The reaction follows the release of the NBS Capital Importation Report for the first quarter of 2026, which showed that foreign capital inflows into telecommunications dropped from $80.78 million a year earlier to $7.24 million.

According to the report, telecoms accounted for just 0.07% of the $10.37 billion that entered the Nigerian economy during the quarter.

ALTON said the figure presents only part of the investment picture.

“…this metric appears to capture only a portion of the total capital actively deployed within the sector.

“Our industry’s substantial Capital Expenditure (CAPEX) figures suggest that current investment derives from domestic capital sources, reinvested operational earnings – financial mechanisms that may not be fully reflected in conventional foreign capital importation metrics,” the association said.

The group noted that mobile network operators, tower companies and other telecom firms invested about N2.13 trillion in capital projects in 2025. It added that planned capital expenditure for 2026 currently stands at N1.86 trillion.

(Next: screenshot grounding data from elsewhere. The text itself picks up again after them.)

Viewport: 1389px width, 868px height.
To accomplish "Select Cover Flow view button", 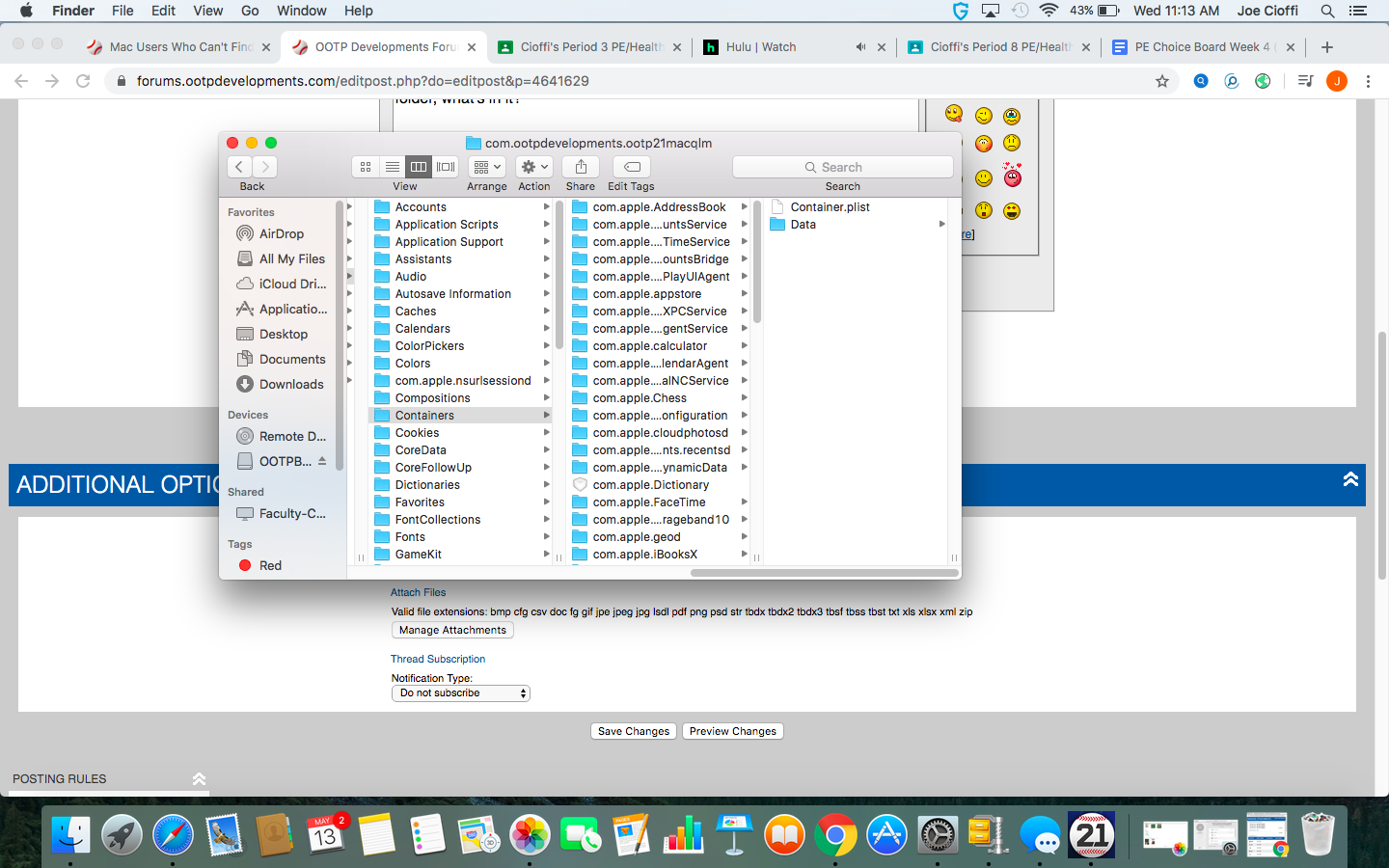I will click(x=446, y=167).
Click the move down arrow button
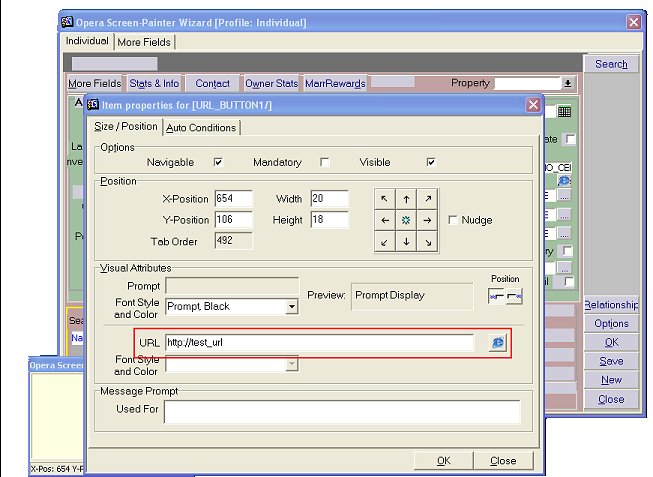This screenshot has width=653, height=477. (x=406, y=241)
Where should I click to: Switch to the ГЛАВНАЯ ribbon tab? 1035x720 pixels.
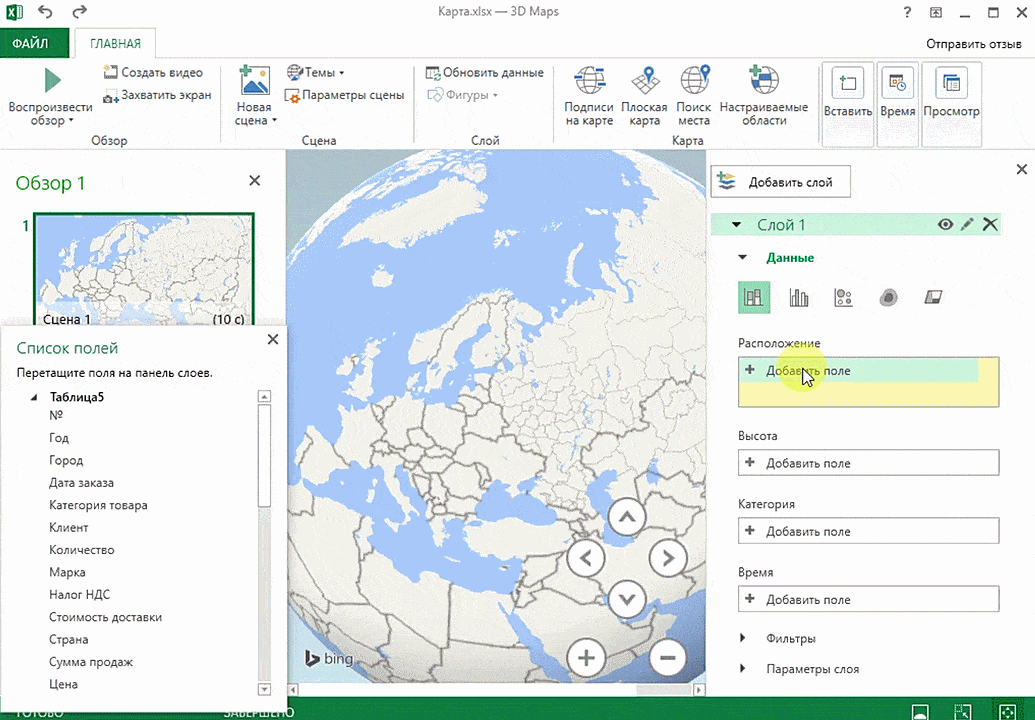point(115,44)
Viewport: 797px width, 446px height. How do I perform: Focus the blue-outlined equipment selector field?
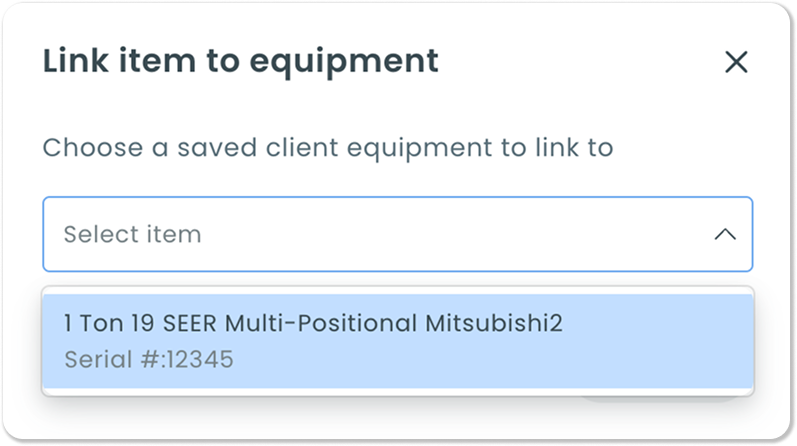397,234
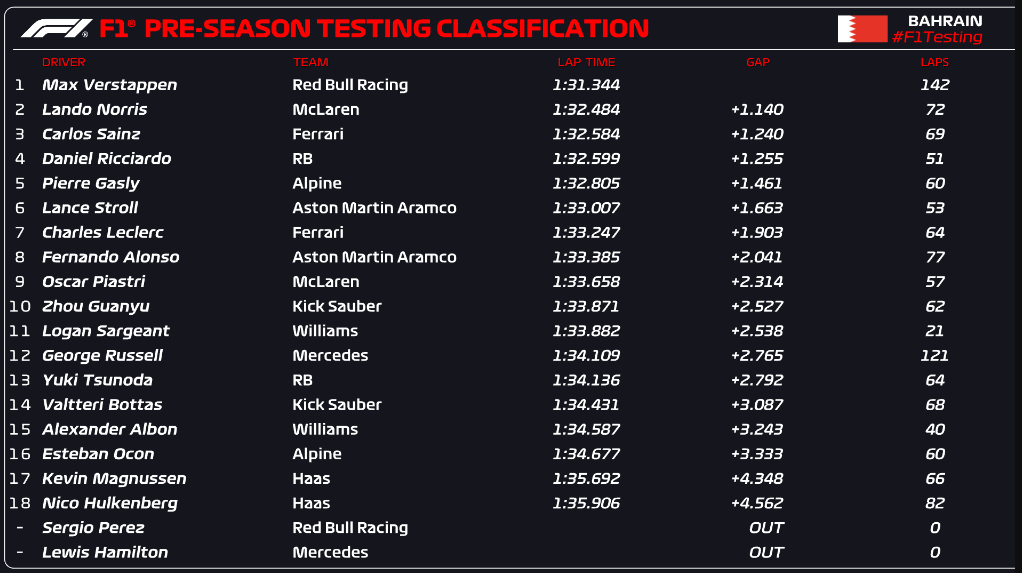Viewport: 1022px width, 573px height.
Task: Select the Max Verstappen driver name
Action: pos(110,85)

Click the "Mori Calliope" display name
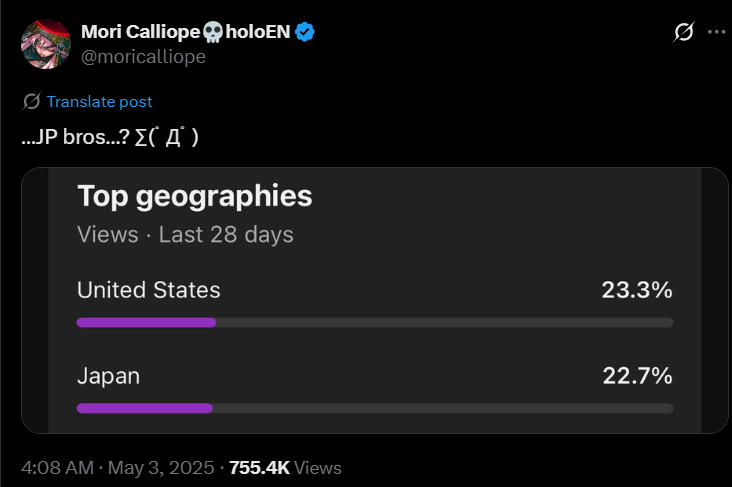tap(140, 32)
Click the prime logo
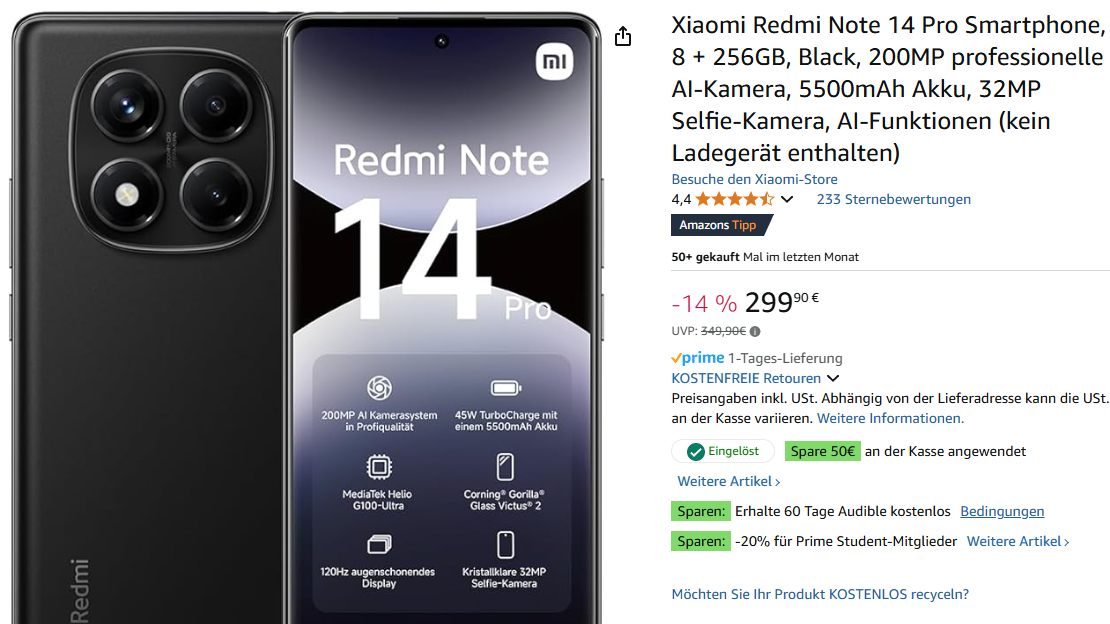 tap(698, 358)
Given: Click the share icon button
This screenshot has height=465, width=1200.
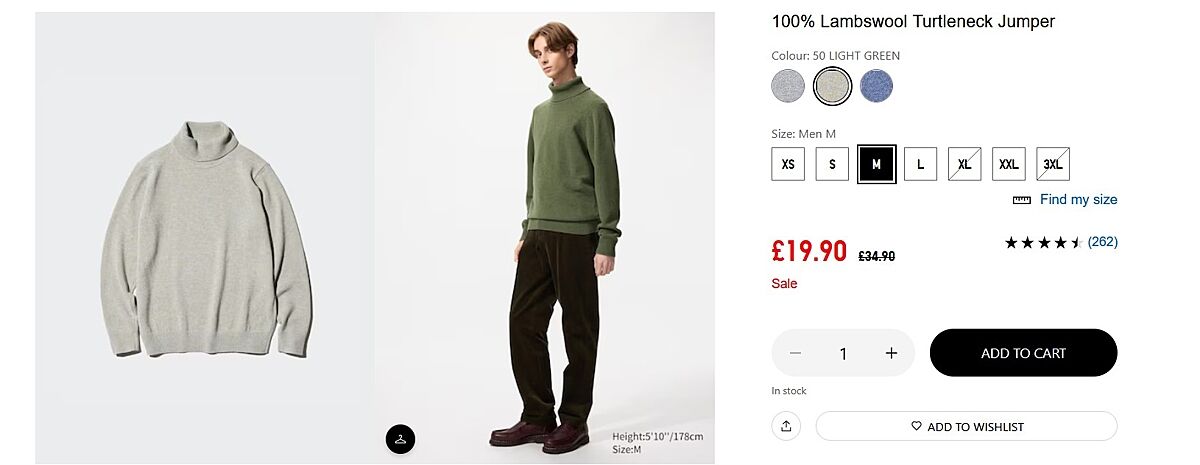Looking at the screenshot, I should (786, 426).
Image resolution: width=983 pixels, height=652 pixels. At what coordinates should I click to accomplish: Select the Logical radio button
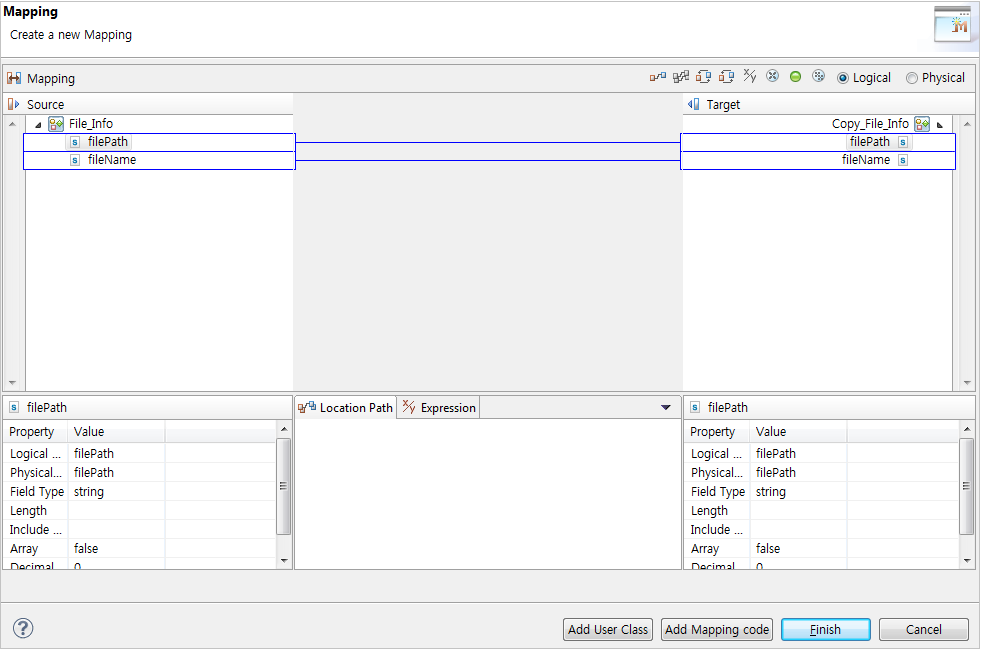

According to ALTON, the funds are being directed towards network expansion, infrastructure upgrades, technology improvements and measures aimed at strengthening operational resilience.

The association argued that the wide gap between reported foreign inflows and actual spending within the industry points to shortcomings in the current method used to track investments.

To address this, it called for collaboration between the Nigerian Communications Commission (NCC), the National Bureau of Statistics and the Central Bank of Nigeria to develop a comprehensive framework for measuring investment in the telecom sector.

To ensure Nigeria’s telecommunications sector investment profile is accurately represented, ALTON respectfully proposes a collaborative engagement among the Nigerian Communications Commission, the National Bureau of Statistics, and the Central Bank of Nigeria to develop a more inclusive and comprehensive investment-tracking framework,” the association stated.

Despite pressure from inflation, high costs of operations and foreign exchange challenges, ALTON said operators have always invested heavily to maintain service quality and expand connectivity across the country.

The association also credited the Federal Government’s approval of a 50% tariff increase in 2025 with improving operators’ ability to reinvest in their networks.

The timely intervention enabled operators to transition from financial distress to a sustainable, growth-focused model characterised by significant capital reinvestment,” it said.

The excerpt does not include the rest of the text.